Copy out every line of the records below word for word.

*Element and text position data*.
====
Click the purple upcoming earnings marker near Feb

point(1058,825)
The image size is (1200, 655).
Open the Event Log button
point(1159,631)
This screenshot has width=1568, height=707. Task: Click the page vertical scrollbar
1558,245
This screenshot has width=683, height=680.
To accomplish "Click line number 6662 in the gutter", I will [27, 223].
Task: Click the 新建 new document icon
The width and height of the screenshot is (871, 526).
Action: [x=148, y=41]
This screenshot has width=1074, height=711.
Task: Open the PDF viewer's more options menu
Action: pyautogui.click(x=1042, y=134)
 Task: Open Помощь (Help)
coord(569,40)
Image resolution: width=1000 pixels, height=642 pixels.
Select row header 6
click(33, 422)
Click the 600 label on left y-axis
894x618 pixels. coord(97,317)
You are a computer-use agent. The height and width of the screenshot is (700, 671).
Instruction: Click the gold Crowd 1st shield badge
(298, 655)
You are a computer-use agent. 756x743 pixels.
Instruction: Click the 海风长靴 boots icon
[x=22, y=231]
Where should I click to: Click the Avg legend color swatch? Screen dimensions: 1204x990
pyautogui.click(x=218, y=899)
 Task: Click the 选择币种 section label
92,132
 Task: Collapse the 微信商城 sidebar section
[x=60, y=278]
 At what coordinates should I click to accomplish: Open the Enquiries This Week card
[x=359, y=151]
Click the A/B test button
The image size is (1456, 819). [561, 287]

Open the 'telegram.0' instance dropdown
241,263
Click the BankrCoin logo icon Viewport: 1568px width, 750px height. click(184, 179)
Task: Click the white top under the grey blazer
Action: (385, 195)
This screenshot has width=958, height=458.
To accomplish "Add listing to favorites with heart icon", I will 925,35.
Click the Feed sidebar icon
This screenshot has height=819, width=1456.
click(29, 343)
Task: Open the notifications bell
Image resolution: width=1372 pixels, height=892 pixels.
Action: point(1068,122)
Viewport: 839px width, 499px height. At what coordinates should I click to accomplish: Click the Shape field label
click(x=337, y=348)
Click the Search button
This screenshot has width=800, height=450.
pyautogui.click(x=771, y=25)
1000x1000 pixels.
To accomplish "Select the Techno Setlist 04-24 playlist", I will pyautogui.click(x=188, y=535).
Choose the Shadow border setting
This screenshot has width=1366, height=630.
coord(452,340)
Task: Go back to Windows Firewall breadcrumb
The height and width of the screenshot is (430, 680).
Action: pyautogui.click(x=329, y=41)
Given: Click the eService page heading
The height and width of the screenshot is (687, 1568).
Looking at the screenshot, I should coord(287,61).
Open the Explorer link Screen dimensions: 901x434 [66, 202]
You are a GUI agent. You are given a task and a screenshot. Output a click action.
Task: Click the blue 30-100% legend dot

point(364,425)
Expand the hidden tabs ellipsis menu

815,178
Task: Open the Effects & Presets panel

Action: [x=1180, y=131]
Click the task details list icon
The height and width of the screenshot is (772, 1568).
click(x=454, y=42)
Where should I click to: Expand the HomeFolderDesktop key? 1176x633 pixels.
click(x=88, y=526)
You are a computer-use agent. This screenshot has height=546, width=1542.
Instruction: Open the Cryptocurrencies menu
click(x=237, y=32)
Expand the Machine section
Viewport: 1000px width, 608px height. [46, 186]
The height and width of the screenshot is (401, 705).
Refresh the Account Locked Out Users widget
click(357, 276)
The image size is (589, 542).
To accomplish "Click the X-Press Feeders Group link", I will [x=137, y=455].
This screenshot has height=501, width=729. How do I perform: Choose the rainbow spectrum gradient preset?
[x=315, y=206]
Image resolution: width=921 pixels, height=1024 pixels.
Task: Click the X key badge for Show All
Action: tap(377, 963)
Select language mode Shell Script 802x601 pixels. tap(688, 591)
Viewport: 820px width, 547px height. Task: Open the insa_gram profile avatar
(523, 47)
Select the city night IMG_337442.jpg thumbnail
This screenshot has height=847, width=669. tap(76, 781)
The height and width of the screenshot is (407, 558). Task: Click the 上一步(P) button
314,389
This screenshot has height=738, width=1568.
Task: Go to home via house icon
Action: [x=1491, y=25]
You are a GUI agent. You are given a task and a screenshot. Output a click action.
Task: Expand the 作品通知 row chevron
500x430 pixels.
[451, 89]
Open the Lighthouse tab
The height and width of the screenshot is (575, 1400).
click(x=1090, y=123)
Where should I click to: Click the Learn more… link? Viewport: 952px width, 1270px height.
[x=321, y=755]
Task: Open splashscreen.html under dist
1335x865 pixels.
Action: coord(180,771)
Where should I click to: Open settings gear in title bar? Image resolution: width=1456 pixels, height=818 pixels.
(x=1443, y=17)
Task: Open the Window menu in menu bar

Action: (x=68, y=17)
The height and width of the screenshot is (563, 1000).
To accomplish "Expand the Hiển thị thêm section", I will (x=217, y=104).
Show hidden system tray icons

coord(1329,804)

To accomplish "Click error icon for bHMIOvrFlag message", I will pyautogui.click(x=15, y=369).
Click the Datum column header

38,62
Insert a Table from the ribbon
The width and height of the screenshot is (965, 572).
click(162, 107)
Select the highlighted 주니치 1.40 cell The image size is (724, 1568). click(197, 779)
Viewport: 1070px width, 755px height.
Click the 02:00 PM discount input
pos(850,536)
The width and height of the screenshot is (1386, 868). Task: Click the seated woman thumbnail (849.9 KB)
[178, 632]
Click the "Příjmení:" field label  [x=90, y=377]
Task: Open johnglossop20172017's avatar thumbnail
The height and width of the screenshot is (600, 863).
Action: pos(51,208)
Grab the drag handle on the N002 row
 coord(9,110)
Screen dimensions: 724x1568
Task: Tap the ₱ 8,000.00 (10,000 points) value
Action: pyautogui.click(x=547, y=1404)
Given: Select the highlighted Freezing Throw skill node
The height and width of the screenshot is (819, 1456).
====
*The reply*.
Click the purple upcoming earnings marker near Feb

point(1058,825)
The image size is (1200, 655).
Open the Event Log button
point(1159,631)
This screenshot has width=1568, height=707. Task: Click the page vertical scrollbar
1558,245
This screenshot has width=683, height=680.
To accomplish "Click line number 6662 in the gutter", I will [27, 223].
Task: Click the 新建 new document icon
The width and height of the screenshot is (871, 526).
Action: [x=148, y=41]
This screenshot has width=1074, height=711.
Task: Open the PDF viewer's more options menu
Action: pyautogui.click(x=1042, y=134)
 Task: Open Помощь (Help)
coord(569,40)
Image resolution: width=1000 pixels, height=642 pixels.
Select row header 6
click(33, 422)
Click the 600 label on left y-axis
894x618 pixels. coord(97,317)
You are a computer-use agent. The height and width of the screenshot is (700, 671).
Instruction: Click the gold Crowd 1st shield badge
(298, 655)
You are a computer-use agent. 756x743 pixels.
Instruction: Click the 海风长靴 boots icon
[x=22, y=231]
Where should I click to: Click the Avg legend color swatch? Screen dimensions: 1204x990
pyautogui.click(x=218, y=899)
 Task: Click the 选择币种 section label
92,132
 Task: Collapse the 微信商城 sidebar section
[x=60, y=278]
 At what coordinates should I click to accomplish: Open the Enquiries This Week card
[x=359, y=151]
Click the A/B test button
The image size is (1456, 819). [561, 287]

Open the 'telegram.0' instance dropdown
241,263
Click the BankrCoin logo icon Viewport: 1568px width, 750px height. click(184, 179)
Task: Click the white top under the grey blazer
Action: (385, 195)
This screenshot has width=958, height=458.
To accomplish "Add listing to favorites with heart icon", I will 925,35.
Click the Feed sidebar icon
This screenshot has height=819, width=1456.
click(29, 343)
Task: Open the notifications bell
Image resolution: width=1372 pixels, height=892 pixels.
Action: point(1068,122)
Viewport: 839px width, 499px height. At what coordinates should I click to accomplish: Click the Shape field label
click(x=337, y=348)
Click the Search button
This screenshot has width=800, height=450.
pyautogui.click(x=771, y=25)
1000x1000 pixels.
To accomplish "Select the Techno Setlist 04-24 playlist", I will pyautogui.click(x=188, y=535).
Choose the Shadow border setting
This screenshot has width=1366, height=630.
coord(452,340)
Task: Go back to Windows Firewall breadcrumb
The height and width of the screenshot is (430, 680).
Action: pyautogui.click(x=329, y=41)
Given: Click the eService page heading
The height and width of the screenshot is (687, 1568).
Looking at the screenshot, I should coord(287,61).
Open the Explorer link Screen dimensions: 901x434 [66, 202]
You are a GUI agent. You are given a task and a screenshot. Output a click action.
Task: Click the blue 30-100% legend dot

point(364,425)
Expand the hidden tabs ellipsis menu

815,178
Task: Open the Effects & Presets panel

Action: [x=1180, y=131]
Click the task details list icon
The height and width of the screenshot is (772, 1568).
click(x=454, y=42)
Where should I click to: Expand the HomeFolderDesktop key? 1176x633 pixels.
click(x=88, y=526)
You are a computer-use agent. This screenshot has height=546, width=1542.
Instruction: Open the Cryptocurrencies menu
click(x=237, y=32)
Expand the Machine section
Viewport: 1000px width, 608px height. [46, 186]
The height and width of the screenshot is (401, 705).
Refresh the Account Locked Out Users widget
click(357, 276)
The image size is (589, 542).
To accomplish "Click the X-Press Feeders Group link", I will [x=137, y=455].
This screenshot has height=501, width=729. How do I perform: Choose the rainbow spectrum gradient preset?
[x=315, y=206]
Image resolution: width=921 pixels, height=1024 pixels.
Task: Click the X key badge for Show All
Action: tap(377, 963)
Select language mode Shell Script 802x601 pixels. tap(688, 591)
Viewport: 820px width, 547px height. Task: Open the insa_gram profile avatar
(523, 47)
Select the city night IMG_337442.jpg thumbnail
This screenshot has height=847, width=669. tap(76, 781)
The height and width of the screenshot is (407, 558). Task: Click the 上一步(P) button
314,389
This screenshot has height=738, width=1568.
Task: Go to home via house icon
Action: [x=1491, y=25]
You are a GUI agent. You are given a task and a screenshot. Output a click action.
Task: Expand the 作品通知 row chevron
500x430 pixels.
[451, 89]
Open the Lighthouse tab
The height and width of the screenshot is (575, 1400).
click(x=1090, y=123)
Where should I click to: Click the Learn more… link? Viewport: 952px width, 1270px height.
[x=321, y=755]
Task: Open splashscreen.html under dist
1335x865 pixels.
Action: coord(180,771)
Where should I click to: Open settings gear in title bar? Image resolution: width=1456 pixels, height=818 pixels.
(x=1443, y=17)
Task: Open the Window menu in menu bar

Action: (x=68, y=17)
The height and width of the screenshot is (563, 1000).
To accomplish "Expand the Hiển thị thêm section", I will (x=217, y=104).
Show hidden system tray icons

coord(1329,804)

To accomplish "Click error icon for bHMIOvrFlag message", I will pyautogui.click(x=15, y=369).
Click the Datum column header

38,62
Insert a Table from the ribbon
The width and height of the screenshot is (965, 572).
click(162, 107)
Select the highlighted 주니치 1.40 cell The image size is (724, 1568). click(197, 779)
Viewport: 1070px width, 755px height.
Click the 02:00 PM discount input
pos(850,536)
The width and height of the screenshot is (1386, 868). Task: Click the seated woman thumbnail (849.9 KB)
[178, 632]
Click the "Příjmení:" field label  [x=90, y=377]
Task: Open johnglossop20172017's avatar thumbnail
The height and width of the screenshot is (600, 863).
Action: pos(51,208)
Grab the drag handle on the N002 row
 coord(9,110)
Screen dimensions: 724x1568
Task: Tap the ₱ 8,000.00 (10,000 points) value
Action: pyautogui.click(x=547, y=1404)
Given: Select the highlighted Freezing Throw skill node
The height and width of the screenshot is (819, 1456).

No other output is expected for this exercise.